Both brothers were exquisitely beautiful, with black hair like the clusters of crows’ feathers and eyes like lotus petals. The only difference between them was in colour. Krishna was bluish black like a thundercloud and Balaram was white like a cloud in autumn. Krishna dressed in yellow and sported a flute, and Balaram wore blue and carried a plough.
Krishna and Balaram’s father Nanda was in charge of the farming community. He and his wife, Yashoda, owned thousands of dairy cows, which provided milk, yogurt, cream butter and ghee. The oxen were used for ploughing, milling and transport, helping to provide grains, fruits and vegetables. Any excess produce the villagers traded locally in exchange for clothes, jewellery and other gifts of nature. In this way, life in Vrindavan was simple; everyone was healthy, prosperous and fully satisfied.
More than anything, the residents of Vrindavan loved Krishna. He was the centre of their lives. At the age of six, He and Balaram were given charge of the cows. Along with Their friends, They daily left for the pasturing grounds. As the cows grazed peacefully, Krishna and Balaram, surrounded by Their friends, enjoyed the forest atmosphere. There were blossoming flowers, chirping birds and lakes of crystal clear water. Cool breezes carried the aroma of lotuses and the refreshing spray of waterfalls. The trees, over-laden with fruits, bent to the ground as if to offer respects to the two brothers. The boys danced, played and wrestled. Sometimes they imitated the sounds and movements of animals such as frogs, monkeys and peacocks, or they chased shadows of birds along the ground. They played hide-and-seek and football with ball-shaped fruits.
While Krishna, Balaram and Their friends enjoyed their day in the forest, the other residents of Vrindavan eagerly awaited Their return. More than anyone it was the milkmaids of Vrindavan, the gopis, who would wait for Krishna, hoping to catch His loving glance. The gopis were Krishna’s girlfriends and all loved Him dearly. On the warm evenings, when the moon was full, Krishna and the gopis would playfully dance in the groves along the Yamuna River. His sweet smiles and joking words captivated their hearts. Like everyone in Vrindavan, they were happily absorbed in thoughts of Him only.
One day, Krishna and Balaram left for Mathura, the city nearby. They promised to return, but never did. Nanda and Yashoda, the cowherd boys, and especially the gopis were all plunged into an ocean of grief.
Over the years, Krishna and Balaram became famous as royal princes ruling the kingdom of Dwarka. Long gone was the simple village life; they lived in great opulence in huge marble palaces bedecked with jewels.
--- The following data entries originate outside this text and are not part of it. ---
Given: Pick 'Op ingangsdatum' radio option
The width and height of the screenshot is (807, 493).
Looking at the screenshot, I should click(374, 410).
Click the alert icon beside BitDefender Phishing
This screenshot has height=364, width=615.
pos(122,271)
They had Their queens, Their children, Their ministers and Their vast armies.
Once, anxious to see His father and mother again, Balaram left Dwarka by chariot. Upon reaching Vrindavan He was enthusiastically greeted by all the residents. All the cowherd boys and the gopis had now grown up. They embraced Him with tears and laughter. Nanda and Yashoda asked about the welfare of the two brothers and Their relatives.
The gopis had been heartbroken by Krishna’s absence. Now they began to ask questions about Him. “Does He still remember His parents and His friends who loved Him dearly? Has He any plans to come to see us? There are so many sophisticated women in Dwarka and He must be happy in their company; does He still remember us simple village girls?”
As the gopis talked in this way, their feelings for Krishna became intense. Recalling his attractive features and sweet words, they could not check their feelings, and began to cry.
To pacify them, Lord Balaram stayed there for two months, relating the many stories of Krishna. And once again they enjoyed themselves on the banks of the river Yamuna. One evening Balaram had been drinking a beverage made of wild honey and in the silver light of the full moon, was smiling resplendently. He desired to bathe in the waters of the Yamuna, and called the river to come nearby. Yamuna, however, refused thinking Him to be drunk.
Balaram’s eyes turned red in anger. Picking up His plough, He threatened to scratch the Yamuna into hundreds of scattered streams. Yamuna, afraid and trembling, appeared in person before Him. With folded hands she bowed before Him and begged His forgiveness. Balaram was pleased with Her and enjoyed bathing with the gopis in Her waters.
The River Yamuna still has many branches due to being scratched by the ploughshare of Balaram.
The two months passed as if they were no more than a day, Balaram and the Gopis so enjoyed themselves. In the company of Lord Balaram, the Gopis and other residents of Vrindavan became as cheerful as they had been before in the presence of both brothers.